I was actually referring to the African, Indian and South American slaves, as being left on the island as a "gift" to the settlers on Roanoke, and possibly being among the missing. You don't think that's true?
I'm not much of a historian but ---
It's difficult to believe the settlers would have accepted extra mouths to feed as a gift-- weren't they starving to death?

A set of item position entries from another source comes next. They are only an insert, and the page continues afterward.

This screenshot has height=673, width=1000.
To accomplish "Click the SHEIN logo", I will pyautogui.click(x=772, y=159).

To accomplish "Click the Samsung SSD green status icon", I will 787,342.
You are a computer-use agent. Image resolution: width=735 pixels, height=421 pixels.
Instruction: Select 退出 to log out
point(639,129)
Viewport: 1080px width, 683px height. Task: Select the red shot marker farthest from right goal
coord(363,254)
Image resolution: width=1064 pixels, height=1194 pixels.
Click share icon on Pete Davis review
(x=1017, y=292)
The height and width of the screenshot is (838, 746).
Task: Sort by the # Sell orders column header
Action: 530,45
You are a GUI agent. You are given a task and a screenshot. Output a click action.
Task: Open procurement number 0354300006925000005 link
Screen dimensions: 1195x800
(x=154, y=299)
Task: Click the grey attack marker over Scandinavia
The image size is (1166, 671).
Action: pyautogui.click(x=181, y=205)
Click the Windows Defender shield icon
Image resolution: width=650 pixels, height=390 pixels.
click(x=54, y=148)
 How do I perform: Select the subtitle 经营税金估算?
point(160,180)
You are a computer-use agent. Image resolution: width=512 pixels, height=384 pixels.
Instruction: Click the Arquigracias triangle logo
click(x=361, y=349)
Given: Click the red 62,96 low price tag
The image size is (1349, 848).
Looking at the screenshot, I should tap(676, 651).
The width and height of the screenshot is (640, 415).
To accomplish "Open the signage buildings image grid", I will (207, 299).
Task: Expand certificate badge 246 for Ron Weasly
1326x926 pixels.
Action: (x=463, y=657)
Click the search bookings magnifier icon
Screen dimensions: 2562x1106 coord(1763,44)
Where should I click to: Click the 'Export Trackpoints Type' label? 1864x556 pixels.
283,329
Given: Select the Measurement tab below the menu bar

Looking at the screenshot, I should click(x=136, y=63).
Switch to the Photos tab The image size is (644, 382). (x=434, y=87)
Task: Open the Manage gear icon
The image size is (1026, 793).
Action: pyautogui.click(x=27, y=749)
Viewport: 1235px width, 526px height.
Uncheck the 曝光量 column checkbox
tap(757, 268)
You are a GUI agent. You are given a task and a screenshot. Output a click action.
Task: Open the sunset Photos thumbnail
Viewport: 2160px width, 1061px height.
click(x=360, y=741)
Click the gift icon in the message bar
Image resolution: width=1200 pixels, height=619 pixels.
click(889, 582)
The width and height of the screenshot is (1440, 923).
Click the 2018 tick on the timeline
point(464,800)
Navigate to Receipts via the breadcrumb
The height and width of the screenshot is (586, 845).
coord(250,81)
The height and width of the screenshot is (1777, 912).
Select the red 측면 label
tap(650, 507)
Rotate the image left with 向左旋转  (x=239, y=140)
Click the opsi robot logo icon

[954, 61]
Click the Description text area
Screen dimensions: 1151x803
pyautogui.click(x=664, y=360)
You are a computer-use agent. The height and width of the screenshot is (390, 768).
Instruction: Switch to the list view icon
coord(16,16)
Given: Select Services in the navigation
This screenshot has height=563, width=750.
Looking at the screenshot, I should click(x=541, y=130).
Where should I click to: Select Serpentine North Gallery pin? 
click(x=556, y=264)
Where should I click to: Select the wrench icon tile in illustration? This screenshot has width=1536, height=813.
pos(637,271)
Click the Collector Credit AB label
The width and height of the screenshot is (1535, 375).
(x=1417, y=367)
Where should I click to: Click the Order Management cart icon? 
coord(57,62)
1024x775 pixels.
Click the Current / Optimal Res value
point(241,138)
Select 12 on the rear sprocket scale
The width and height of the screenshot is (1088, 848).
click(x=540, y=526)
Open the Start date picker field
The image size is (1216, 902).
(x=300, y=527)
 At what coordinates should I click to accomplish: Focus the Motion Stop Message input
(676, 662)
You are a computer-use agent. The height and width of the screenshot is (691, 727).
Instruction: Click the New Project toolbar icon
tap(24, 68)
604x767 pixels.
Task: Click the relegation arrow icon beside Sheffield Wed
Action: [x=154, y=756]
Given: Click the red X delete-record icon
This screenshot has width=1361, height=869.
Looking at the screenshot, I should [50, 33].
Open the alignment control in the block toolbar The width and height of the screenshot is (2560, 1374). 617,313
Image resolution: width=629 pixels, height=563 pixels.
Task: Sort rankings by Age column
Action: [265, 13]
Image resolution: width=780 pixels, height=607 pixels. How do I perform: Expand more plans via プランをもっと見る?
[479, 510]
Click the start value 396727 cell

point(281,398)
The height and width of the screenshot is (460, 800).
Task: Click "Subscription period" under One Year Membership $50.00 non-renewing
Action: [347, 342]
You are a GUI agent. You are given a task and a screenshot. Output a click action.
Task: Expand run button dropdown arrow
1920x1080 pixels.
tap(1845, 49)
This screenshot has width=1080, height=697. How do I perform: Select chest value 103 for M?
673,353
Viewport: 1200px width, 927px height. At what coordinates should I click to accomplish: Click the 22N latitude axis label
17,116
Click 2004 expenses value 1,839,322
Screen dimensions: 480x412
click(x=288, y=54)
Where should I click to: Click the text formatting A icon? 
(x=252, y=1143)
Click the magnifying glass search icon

Is there any possibility that the settlers made it south? England was just beginning to settle North America but the Caribbean had loads of Spanish settlements, as did the eastern coast of central and South America. I know the English were at war with the Spanish (generally speaking) but would the colonists care about Old World conflicts when they personally had occupied such low places in European society? They didn't leave England because they loved it so much there. Also, if they were from Devon would they have thought of themselves as Celts rather than English?
from Wikipedia---
The Settlement of Florida
In 1564 French Huguenots (Protestants) established a small colony along the St. Johns River near present-day Jacksonville. The following year, Pedro Menéndez de Avilés both expelled the French and founded the town of St. Augustine. Florida officially became a Spanish colony.
The Spanish established missions throughout the colony to convert Native Americans to Catholicism. Missions in northern Florida, such as those at St. Augustine and Apalachee (present-day Tallahassee), survived for many years.